Lord Spens, 50, was head of corporate finance at Henry Ansbacher at the time of Guinness's takeover of Distillers in 1986. The fraud and false accounting charges he faced arose from Guinness's illegal share support operation.
Lord Spens was denied a chance to demonstrate his innocence by the collapse of the second Guinness trial in February last year. The trial ended because of an alarming deterioration in the health of Roger Seelig, Lord Spens's co-defendant, who was suffering under the strain of conducting his own defence.

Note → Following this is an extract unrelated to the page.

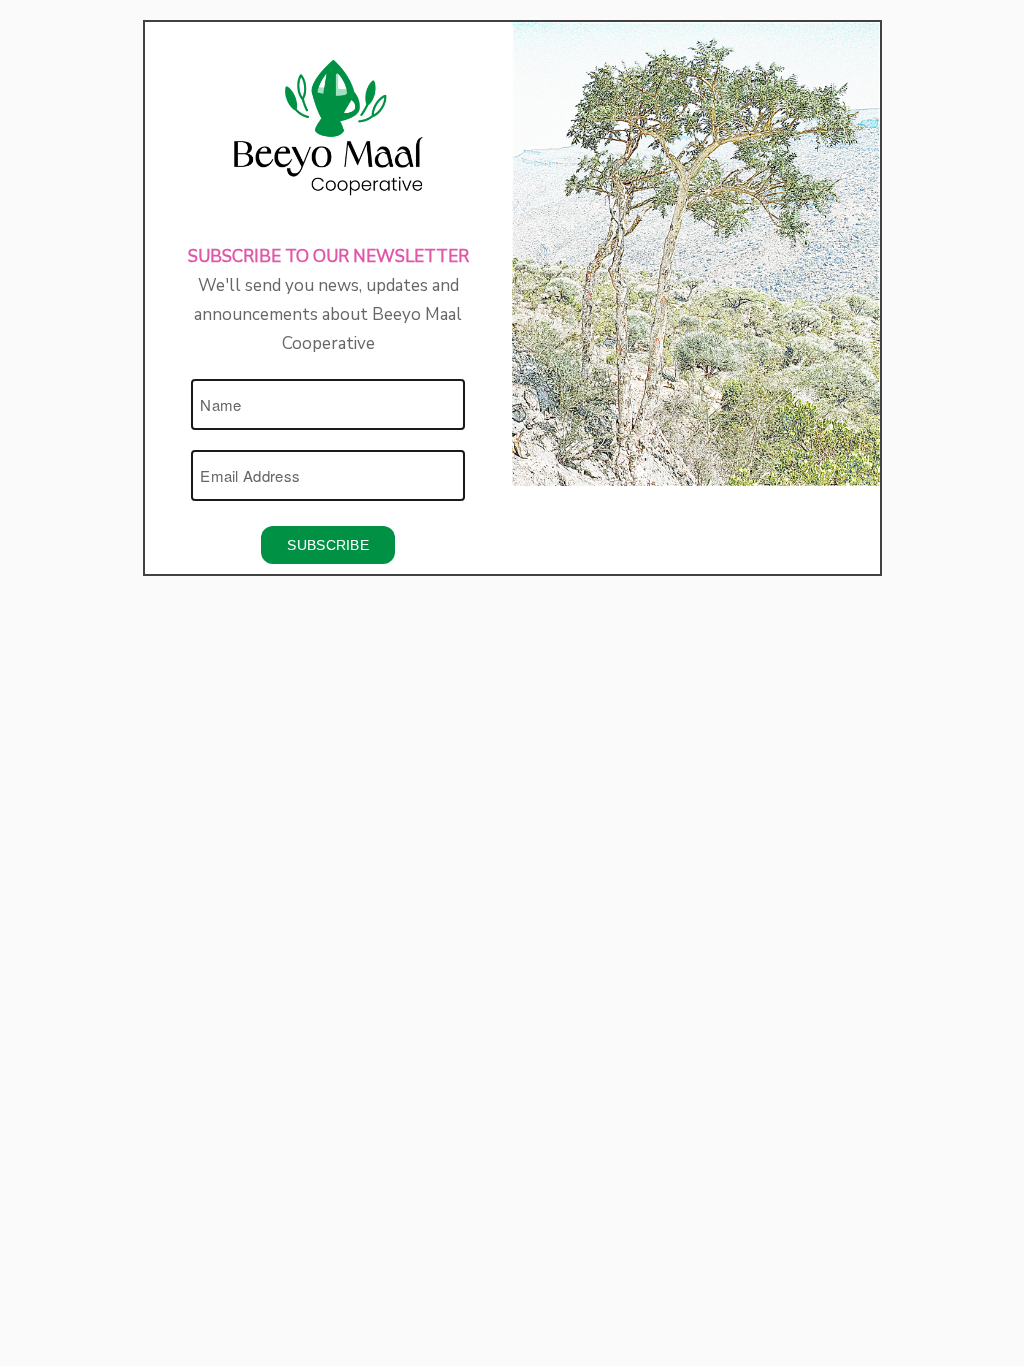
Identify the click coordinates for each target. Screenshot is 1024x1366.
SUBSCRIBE (328, 545)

Although the judge accepted that the collapse of the trial was due to no fault of Lord Spens, he initially ordered that the indictment against him should lie on the file, saying he had brought the prosecution on himself. Lord Spens fought on and eventually overturned that decision. He estimates the prosecution has cost him a total of pounds 750,000 - he was forced to sell a treasured stamp collection.
Lord Spens has become a trenchant critic of the Serious Fraud Office, which he has described as 'a cowboy outfit with a gunslinger mentality'. He has accused the authorities of 'burglaries, phone taps, harassment and overt threats to me and my colleagues'. He is also suing the Bank of England for bringing about the loss of his job at Henry Ansbacher.